Vehicle connectivity is growing at a very high rate with infotainment products, mobile services, Intelligent Transport Systems (ITS) and in-built vehicle navigation and safety technology, all of which introduce a level of vulnerability that needs to be addressed with best practice security techniques.

The various information and communication technology (ICT) elements in a vehicle include connectivity technology such as WiFi, 3G or 4G mobile data links, Bluetooth and wired connectivity for safety and performance systems within the vehicle. The ways in which the vehicles use these methods of connection are referred to as the “attack surfaces” or the ways in which an attacker can gain access to the vehicle’s network. These include such things as the On-Board Diagnostics (OBD) port, a USB port or the WiFi router.

Attackers don’t necessarily need direct access in order to compromise a vehicle, it could be done by exploiting a vulnerability in a system that will be subsequently connected to the vehicle. An attack could be made by targeting technicians’ computers or an Android smartphone with viruses or malicious software which then deploy when these devices are connected to the car.

The attack itself could range from relatively benign objectives such as collecting information about the driver’s habits or behaviour through more serious crimes such as enabling remote unlocking and starting to more sinister purposes such as interfering with vehicle control systems.

With its wide experience of identifying and closing vulnerabilities in industrial control systems and the Internet of Things (IoT), BT is well placed to offer the automotive industry a service to ensure the safe use of connected vehicles.

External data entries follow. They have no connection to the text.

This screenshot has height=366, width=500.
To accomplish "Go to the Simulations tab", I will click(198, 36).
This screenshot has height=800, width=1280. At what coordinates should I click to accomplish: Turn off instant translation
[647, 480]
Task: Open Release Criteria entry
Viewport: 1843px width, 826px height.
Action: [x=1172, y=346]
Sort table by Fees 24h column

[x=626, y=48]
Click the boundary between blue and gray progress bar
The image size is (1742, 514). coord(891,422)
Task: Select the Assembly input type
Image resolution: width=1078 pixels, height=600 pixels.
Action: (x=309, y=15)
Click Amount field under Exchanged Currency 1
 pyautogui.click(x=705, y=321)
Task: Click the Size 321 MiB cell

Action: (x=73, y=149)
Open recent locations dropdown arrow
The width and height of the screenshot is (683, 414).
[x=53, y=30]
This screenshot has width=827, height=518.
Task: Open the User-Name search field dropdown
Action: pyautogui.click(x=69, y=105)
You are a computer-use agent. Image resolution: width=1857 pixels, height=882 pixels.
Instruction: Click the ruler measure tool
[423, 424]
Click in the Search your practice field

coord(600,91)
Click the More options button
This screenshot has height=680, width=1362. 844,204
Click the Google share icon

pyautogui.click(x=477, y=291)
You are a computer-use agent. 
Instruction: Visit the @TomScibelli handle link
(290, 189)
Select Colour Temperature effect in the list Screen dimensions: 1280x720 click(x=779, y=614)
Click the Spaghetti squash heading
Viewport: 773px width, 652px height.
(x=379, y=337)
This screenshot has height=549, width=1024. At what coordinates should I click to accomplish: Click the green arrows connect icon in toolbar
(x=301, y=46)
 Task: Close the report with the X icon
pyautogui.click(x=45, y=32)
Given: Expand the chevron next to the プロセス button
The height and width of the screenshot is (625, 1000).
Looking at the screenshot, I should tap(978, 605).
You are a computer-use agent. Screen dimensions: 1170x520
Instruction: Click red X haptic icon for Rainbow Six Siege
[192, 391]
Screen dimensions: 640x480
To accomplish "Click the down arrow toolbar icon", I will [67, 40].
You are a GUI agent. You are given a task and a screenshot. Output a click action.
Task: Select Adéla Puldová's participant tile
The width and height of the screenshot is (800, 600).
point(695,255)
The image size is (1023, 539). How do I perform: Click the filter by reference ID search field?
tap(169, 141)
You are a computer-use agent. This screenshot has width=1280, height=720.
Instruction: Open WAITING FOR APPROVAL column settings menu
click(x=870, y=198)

The company has stated its aim of identifying and fixing vulnerabilities before the vehicle is put onto the road in order to ensure its safe operation throughout its lifetime. The company performs this through embarking on end-to-end security testing and verification of all systems that interact with the connected vehicle.

According to Hubertus von Roenne, Vice President Global Industry Practices at BT Global Services, the automotive industry is now confronted with an entirely new world of security challenges associated with vehicle connectivity.

He illustrated this challenge with an example of cars which have been infected with malware while connected to power charging stations because nobody had expected that this would be possible.

“We use the expertise and knowledge of our ethical hacking consultants to identify these vulnerabilities before others do. BT has decades of experience in securing connected devices and embedded systems across various industries and we are very proud to now offer that experience to the automotive industry,” he told us.

European testing and certification body, TÜV SÜD also commented on the vulnerability of connected cars. The organisation’s head of assisted and automated driving, Udo Steininger told us, “In a few years’ time, the majority of vehicles that are produced will be connected to the Internet or other networks, either for navigation, maintenance, cooperative driving or entertainment purposes, and the driver will expect the same usability he is used to from his smartphone. This bears complex challenges for the automotive industry, as cars are equipped with a number of embedded systems that have not been designed to be connected to the outside world. The industry needs to join forces, including with suppliers, IT security specialists and certification bodies, to agree on a common approach to interfaces and security standards for the Connected Car.”

Threat researchers at IT security company Webroot believe that the announcement by BT is an extremely timely one since someone had recently been detained by the FBI in the USA over a tweet concerning an aircraft hack, illustrating the vulnerability of transport systems. The involvement of the FBI indicates the seriousness with which connected transport cyber threats are being taken.

Commenting on the announcement from BT, Webroot’s Roy Tobin told us, “This move from BT highlights a number of security issues and its one reason why some people have reservations about having these systems in their vehicles. Some of the more sophisticated cars can be set to start remotely, pre-heat the cabin and activate the lights all from a smartphone. It doesn’t take much imagination to realise that this could be hijacked by criminals.”

“Any information found by BT needs to be brought to the car manufacturers’ attention and actively used to make car systems more secure. If its brushed under the carpet then this could have serious implications,” he said.

“I just hope that it won’t take a tragic incident for this issue to be taken seriously,” Roy Tobin concluded.